To implement multi-GPU stencil computation using Accelerate

Mon May 30 08:47:52 BST 2011

Hi Takayuki,

> Q1. With Accelerate, can I keep the array data within each GPU's
> device memory and only read/write margin regions out of GPUs?

The management of array data in GPU memory is mostly automatic in Accelerate.  At the moment, we don't have a function that extracts a subarray (such as a margin) from a larger array — there is only 'slice', but that extracts all data along a number of dimensions (so it is not useful for margins).  I imagine that it would not be very hard to add such a function, though.

Similarly, we could add a function replacing the margins of an array.  In general, this will require copying the entire data array (locally on the GPU), though, to preserve the functional semantics.  (In principle, it would be possible to optimise this by using reference counts, but we don't do that at the moment.)
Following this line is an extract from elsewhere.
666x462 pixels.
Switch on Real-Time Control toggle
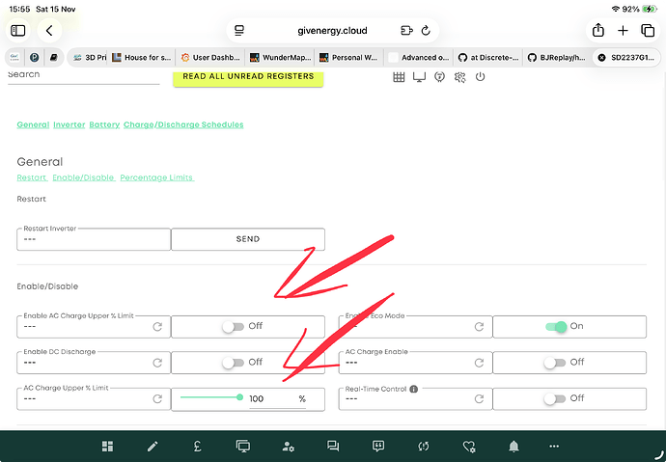(555, 398)
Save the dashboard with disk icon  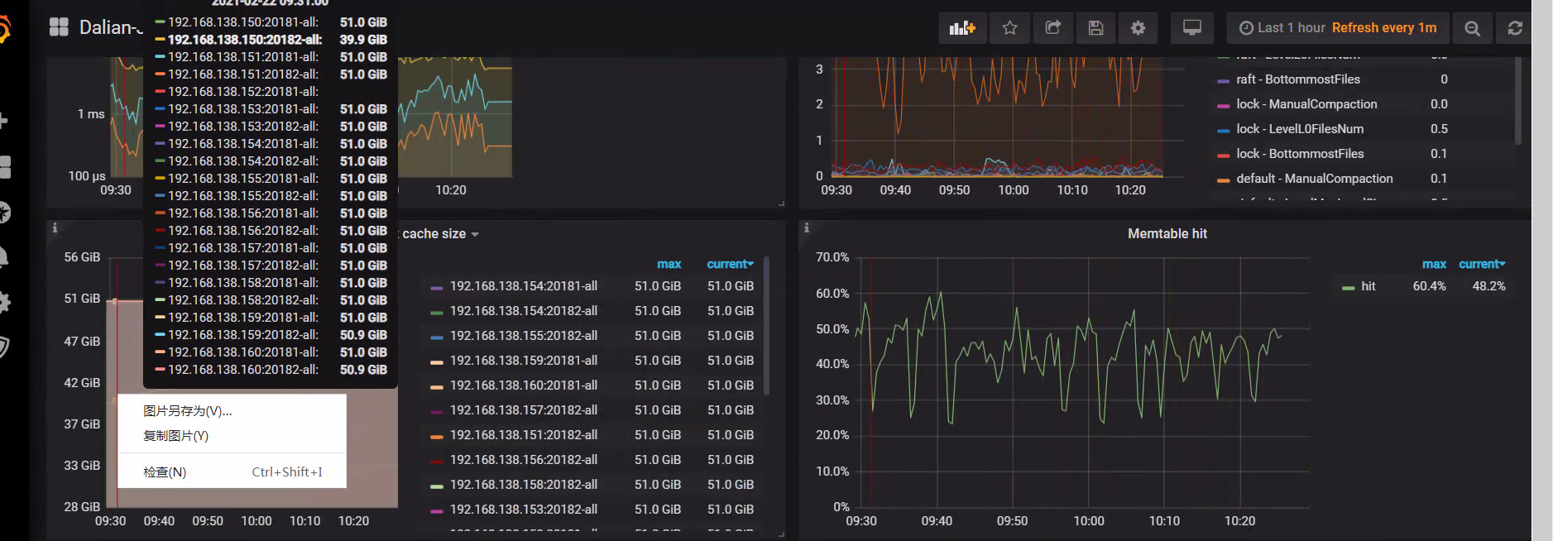tap(1095, 28)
> Q2. Can I launch communication (cudaMemcpy) and calculation (GPU
> kernel call) in parallel?

Yes, but that is not under programmer control.  While evaluating an Accelerate expression, the backend can overlap data transfers and independent computations.  This process is probably not optimal at the moment, though.
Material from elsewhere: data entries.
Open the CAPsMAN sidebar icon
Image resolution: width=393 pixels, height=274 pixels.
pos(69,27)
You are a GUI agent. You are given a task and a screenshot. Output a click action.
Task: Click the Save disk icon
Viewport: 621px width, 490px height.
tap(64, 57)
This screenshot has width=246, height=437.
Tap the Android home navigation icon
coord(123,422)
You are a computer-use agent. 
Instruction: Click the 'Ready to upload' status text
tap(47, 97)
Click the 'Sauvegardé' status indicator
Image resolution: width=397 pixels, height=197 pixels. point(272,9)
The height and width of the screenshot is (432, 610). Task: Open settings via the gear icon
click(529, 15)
> Q3. Does Accelerate have support, or can be modified by users, for
> customizing array storing orders?

There is no such support at the moment.  You could change the storage order by hacking Accelerate.  However, if you like to use multiple different storage orders in a single program, you would need to extend the array type to indicate the storage order it is using.

> Let me put it in detail.
> 
> Simulating partial differential equations (with explicit type of
> solvers) reduce to non-linear stencil computations. Usually stencil is
> applied thousands to millions of times. The entire array is divided
> and distributed among computation nodes so communications arise. Since
> in stencil calculation each cell require neighbour cell's information,
> not entire region but margin regions are to be communicated.
> 
> If we compare communication and computation time, there are 4 cases.
> Here, by 'communication' I mean copying data from device to host
> memory, then optionally, sending the data via interconnect, then
> copying from host to device memory.
> 
> 0. Time for communicating margin regions much greater than computation.
> 1. Time for communicating margin regions is comparable to computation.
> 2. Time for communicating margin regions is much smaller than computation, but
> time for communicating the entire region is still greater than computation.
> 3. Time for communicating the entire region is much smaller than computation.
> 
> In case 0. there is little gain in using accelerators. My models
> usually fall into case 2. Some of my colleagues are using simpler
> models with less computation, those fall into case 1.
> 
> In case 1., we have to launch computation and communication
> simultaneously to achieve good performance. Changing array layout so
> that margin regions reside in continuous portion of memory helps.
> Array layout such as Morton ordering or Peano ordering are also good
> for the cache. In case 2., we still pay attention not to copy the
> entire array to the host memory. Here the questions arise.
> 
> I don't care if I do everything in Haskell. Moreover, there's no
> guarantee I can build Haskell in every supercomputers I use. If we can
> find a systematic way to utilize CUDA codes generated by Accelerate,
> combine them with CUDA codes written by hand or by other code
> generators, that will be the solution, too.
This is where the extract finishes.